WASHINGTON: Mechanisms associated with a particular diabetes drug can also help to protect against Alzheimer's disease suggests a study by researchers at Karolinska Institutet in Sweden.
The results, published in Neurology, indicate that the drug's target protein can be an interesting candidate for the treatment of Alzheimer's disease.
Alzheimer's disease is becoming increasingly common, but there are no drugs to affect the course of the disease and the development of new drugs is a slow, costly and complex process.
An alternative strategy is therefore to find already approved drugs that can prove efficacious against the disease and give them a new area of application.
Diabetes drugs have been put forward as possible candidates, but so far the studies that have tested diabetes drugs for Alzheimer's disease have not produced convincing results.
In the present study, researchers from Karolinska Institutet used genetic methods to study this more closely.
"Genetic variants within or nearby the genes that encode a drug's target proteins can cause physiological changes similar to the effects of the drug," says the study's first author Bowen Tang, doctoral student at the Department of Medical Epidemiology and Biostatistics, Karolinska Institutet.
"We utilise such variants to test the repurposing potential of already approved drugs." The researchers began by identifying genetic variants that mimic the pharmacological effect of diabetes drugs, namely lowering blood glucose.
This was done through an analysis of data from over 300,000 participants in the UK Biobank register.
The analysis identified variants in two genes that together code for the target protein of a class of diabetes drug called sulphonylureas.

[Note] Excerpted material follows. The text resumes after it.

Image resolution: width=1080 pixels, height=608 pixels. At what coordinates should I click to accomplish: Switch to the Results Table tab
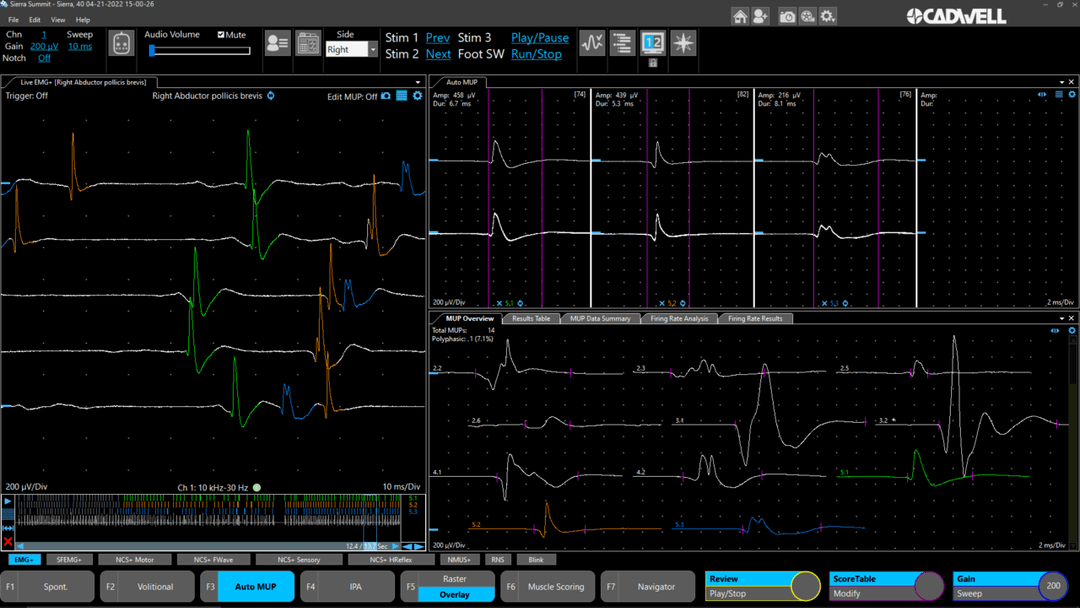pyautogui.click(x=530, y=319)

The researchers validated these variants by showing their association with, amongst other phenomena, higher insulin release, lower type 2 diabetes risk and higher BMI, which is consistent with the drug's effects.
The researchers then examined the link between the identified genetic variants and the risk for Alzheimer's disease.
They did this by analysing data collected previously from over 24,000 people with Alzheimer's disease and 55,000 controls.
They found that the genetic variants in the sulphonylurea genes were linked to a lower risk of Alzheimer's disease.
"Our results suggest that the target protein of sulphonylureas, the KATP channel, may be a therapeutic target for the treatment and prevention of Alzheimer's disease," says the study's last author Sara Hagg, docent at the Department of Medical Epidemiology and Biostatistics, Karolinska Institutet. "This protein is expressed in the pancreas, but also in the brain, and further studies are needed to fully understand the underlying biology."